“Tied Hands” tells the story of a sensitive and complex relationship between a mother and her ailing son.
Like in Hans Christian Anderson’s legend “The Loveliest Rose in the World” where a child is looking for a rose to save his mother the queen on her death bed, so in “TIED HANDS” in a reversal of roles a mother goes out on a desperate search for a little Marijuana, to ease her son’s pain.
In her, turbulent, journey in the streets of Tel-Aviv, old truths from her past come back to life and threaten to break down a wall of denials behind which, she’s been hiding all her life.
2006 Presented at the Jerusalem International Film Festival where it's star, Gila Almagor wins a "Special Jury" Prize.
2006 Best Feature Film and Best Performance in a feature film (Gila Almagor) at The Palm Beach International Film Festival.
Gila Almagor gives an outstanding performance as a middle-class woman grappling with a world she has never previously encountered, from gay clubs to outside cruising to petty criminals and hustlers. A film which resonates in the memory.
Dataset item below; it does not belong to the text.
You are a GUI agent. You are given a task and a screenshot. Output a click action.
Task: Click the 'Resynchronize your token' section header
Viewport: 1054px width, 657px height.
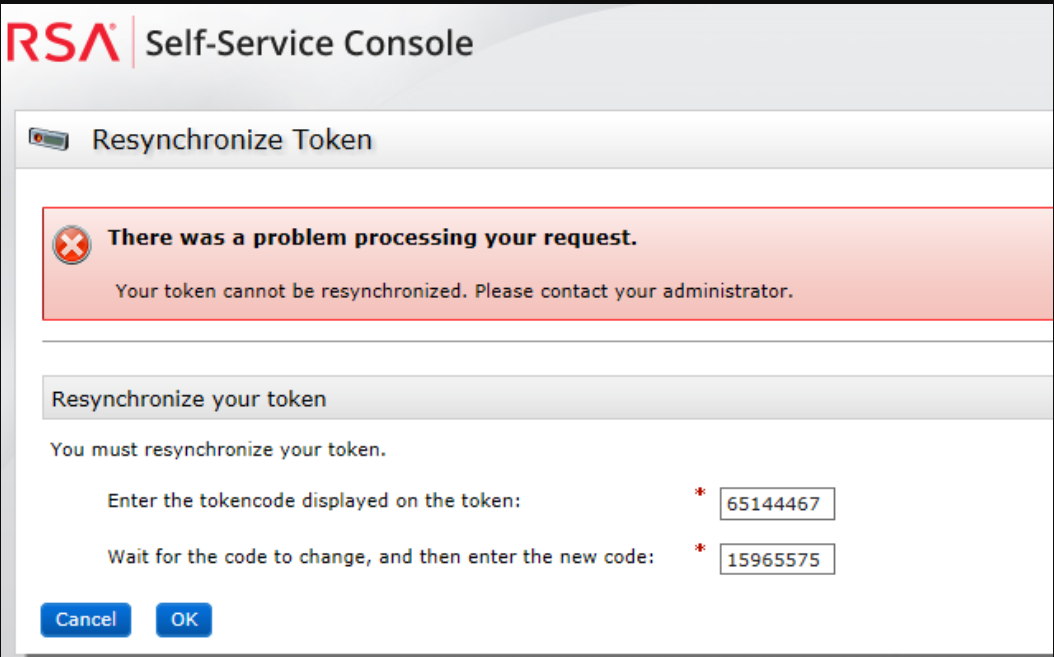[189, 400]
TIED HANDS. This Israeli film by Dan Wolman, featured at the Israeli Film Festival last year, and was one of the most popular films at that festival for its emotional power and attitude towards acceptance and tolerance. Veteran Israeli actress Gila Almagor plays the mother of a gay son who is dying of AIDS. As she tries to come to terms with his life choices, including his work as a dancer, she eventually tries anything she can to ameliorate his painful existence, including finding marijuana to assuage the pain. This journey takes her to the darker aspects of Israeli underground life, leading to her understanding of her son’s life and the more unsavoury aspects of contemporary life from which she has been largely shielded. The film pulls no punches in depicting this story, and is all the more powerful because of that. Ido Tadmore does a remarkable job too in depicting the dying son as both a victim and creator of his own fate. The touching final scenes between mother and son transcend the usual melodramatic catharses endemic to such stories, and indeed are very well directed by Wolman.